TomAugspurger · 2018-06-11T21:51:33Z

Briefly, though, it seems like that reverse=True is there so we pick tasks with shorter task chains

With reverse=True (master)

With reverse=False

mrocklin · 2018-06-11T23:58:54Z

The objective behind that choice is to allow c to be collected early on. Otherwise it sticks around while we run the longer chain.

jakirkham · 2018-06-12T00:48:23Z

That makes sense. It seems where it gets thrown off is when we add a shared vertex. In these cases having a short chain doesn't matter as it will still be dependent on the longer chains to finish (suggesting the longest chain of a shared vertex should get highest priority). Is there a good way to include some logic regarding shared vertices and their dependents?

TomAugspurger · 2018-06-12T21:57:55Z

I think a rule of "adding a common ancestor" shouldn't change the ordering is a good one. Still not sure how we would actually do that quickly though.

mrocklin · 2018-06-12T21:59:25Z

Still not sure how we would actually do that quickly though.

Near-optimal task scheduling in linear time is hard :)

TomAugspurger · 2018-06-21T18:08:49Z

Picking this up again today (ignore the config / debugging code. it'll be removed).

I think the cleanest example is the following:

a, b, c, d, e, = 'abcde'

def f(*args): pass

good = {
        (a, 0): 0,
        (b, 0): 0,
        (c, 0): 0,
        (c, 1): (f, (c, 0), (a, 0), (b, 0)),
        (a, 1): 1,
        (b, 1): 1,
        (c, 2): (f, (c, 1), (a, 1), (b, 1)),
}
 

bad = {
    ('ab'): 0,
    (a, 0): (f, 'ab', 0, 0),
    (b, 0): (f, 'ab', 0, 1),
    (c, 0): 0,
    (c, 1): (f, (c, 0), (a, 0), (b, 0)),
    (a, 1): (f, 'ab', 1, 0),
    (b, 1): (f, 'ab', 1, 1),
    (c, 2): (f, (c, 1), (a, 1), (b, 1)),
}

Diagrammatically, that's

    Good:

                    c2
                   / \ \
                  /   \ \
                c1     \ \
              / | \     \ \
             c  a0 b0   a1 b1

    Bad:

                    c2
                   / \ \
                  /   \ \
                c1     \ \
              / | \     \ \
             c  a0 b0   a1 b1
                   \ \   / /
                    \ \ / /
                      a-b

And visually, it's

good:

bad:

We would like to choose (c, 1) before (a 1), since doing (c, 1) first let's use release (a, 0), (b, 0). Then we don't have to have (a, 0) and (a, 1) in memory at the same time.

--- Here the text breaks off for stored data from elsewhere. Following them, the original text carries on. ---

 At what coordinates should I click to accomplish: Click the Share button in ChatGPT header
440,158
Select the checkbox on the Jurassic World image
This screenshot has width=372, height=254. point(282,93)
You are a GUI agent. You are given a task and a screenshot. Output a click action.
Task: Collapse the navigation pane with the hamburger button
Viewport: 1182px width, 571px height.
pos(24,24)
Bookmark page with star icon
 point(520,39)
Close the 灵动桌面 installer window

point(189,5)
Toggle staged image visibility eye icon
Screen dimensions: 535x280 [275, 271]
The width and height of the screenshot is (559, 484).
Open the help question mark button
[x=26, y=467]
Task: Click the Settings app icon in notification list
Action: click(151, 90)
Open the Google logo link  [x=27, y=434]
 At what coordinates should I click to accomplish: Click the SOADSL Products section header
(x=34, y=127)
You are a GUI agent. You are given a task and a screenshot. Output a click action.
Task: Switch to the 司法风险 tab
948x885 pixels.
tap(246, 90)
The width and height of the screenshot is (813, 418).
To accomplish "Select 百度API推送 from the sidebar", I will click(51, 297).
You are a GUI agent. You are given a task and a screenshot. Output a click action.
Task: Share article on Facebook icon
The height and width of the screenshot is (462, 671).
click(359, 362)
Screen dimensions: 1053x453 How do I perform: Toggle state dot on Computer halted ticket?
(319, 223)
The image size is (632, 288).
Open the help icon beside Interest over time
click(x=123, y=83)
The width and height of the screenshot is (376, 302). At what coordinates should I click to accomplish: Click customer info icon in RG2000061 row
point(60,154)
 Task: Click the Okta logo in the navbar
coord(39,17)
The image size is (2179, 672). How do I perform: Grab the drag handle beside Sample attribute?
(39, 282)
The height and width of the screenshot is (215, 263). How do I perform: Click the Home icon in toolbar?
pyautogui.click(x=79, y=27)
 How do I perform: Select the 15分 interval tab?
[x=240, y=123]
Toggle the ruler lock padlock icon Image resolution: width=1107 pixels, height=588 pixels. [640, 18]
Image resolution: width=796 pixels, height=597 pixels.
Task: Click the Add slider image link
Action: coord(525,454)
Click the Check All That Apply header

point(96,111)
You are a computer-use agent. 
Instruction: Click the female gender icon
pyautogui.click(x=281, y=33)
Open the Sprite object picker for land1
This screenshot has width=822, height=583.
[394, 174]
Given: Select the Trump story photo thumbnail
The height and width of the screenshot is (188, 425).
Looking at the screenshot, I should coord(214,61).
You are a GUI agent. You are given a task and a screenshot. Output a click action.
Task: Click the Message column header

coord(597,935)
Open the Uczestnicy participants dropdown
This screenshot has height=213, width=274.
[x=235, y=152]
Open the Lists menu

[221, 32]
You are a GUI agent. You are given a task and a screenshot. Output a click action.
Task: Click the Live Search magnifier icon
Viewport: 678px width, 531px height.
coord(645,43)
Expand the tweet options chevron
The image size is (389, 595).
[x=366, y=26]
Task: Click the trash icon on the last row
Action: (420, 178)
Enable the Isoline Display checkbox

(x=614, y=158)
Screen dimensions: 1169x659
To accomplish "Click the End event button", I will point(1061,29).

cc @eriknw if this ordering issue interests you.

mrocklin · 2018-06-21T20:39:08Z

I took a look at this problem. Stepping through order it seems like it does correctly identify that c1 is a higher priority than a1, b2, then it goes to a0 or b1, and from there to a-b. Everything here so far is correct.

What happens next though is unfortunate, It looks up from ab and sees both a0/b0 and a1/b1 and it decides that it would prefer what it perceives to be the path that will finish the soonest. Its proxy for "soonest" is the number of total dependents, so it chooses a1/b1, which in this case is wrong.

Number of total dependents is a poor (but cheap!) proxy for soonest-finishing-path. It's wrong because all paths are ending in the same place here, c2. In this case we would actually prefer to take the branch that has the most work between itself and the end point. I wonder if something like the following would be productive (I give this a 30% chance of being a good idea):

For each node compute the maximum total_dependencies among all of its dependents. In this case all nodes would have the same value around 10. I'm calling this max_dependencies for now. Computing this would be similar to the current ndependents/ndependencies functions, except that they would probably also consume the total_dependents/total_dependencies as inputs.
In the dependents_key function use something like max_dependents[key] - total_dependents[key] to select for nodes that are close to finished.

Anyway, just thinking out loud, it's something to try.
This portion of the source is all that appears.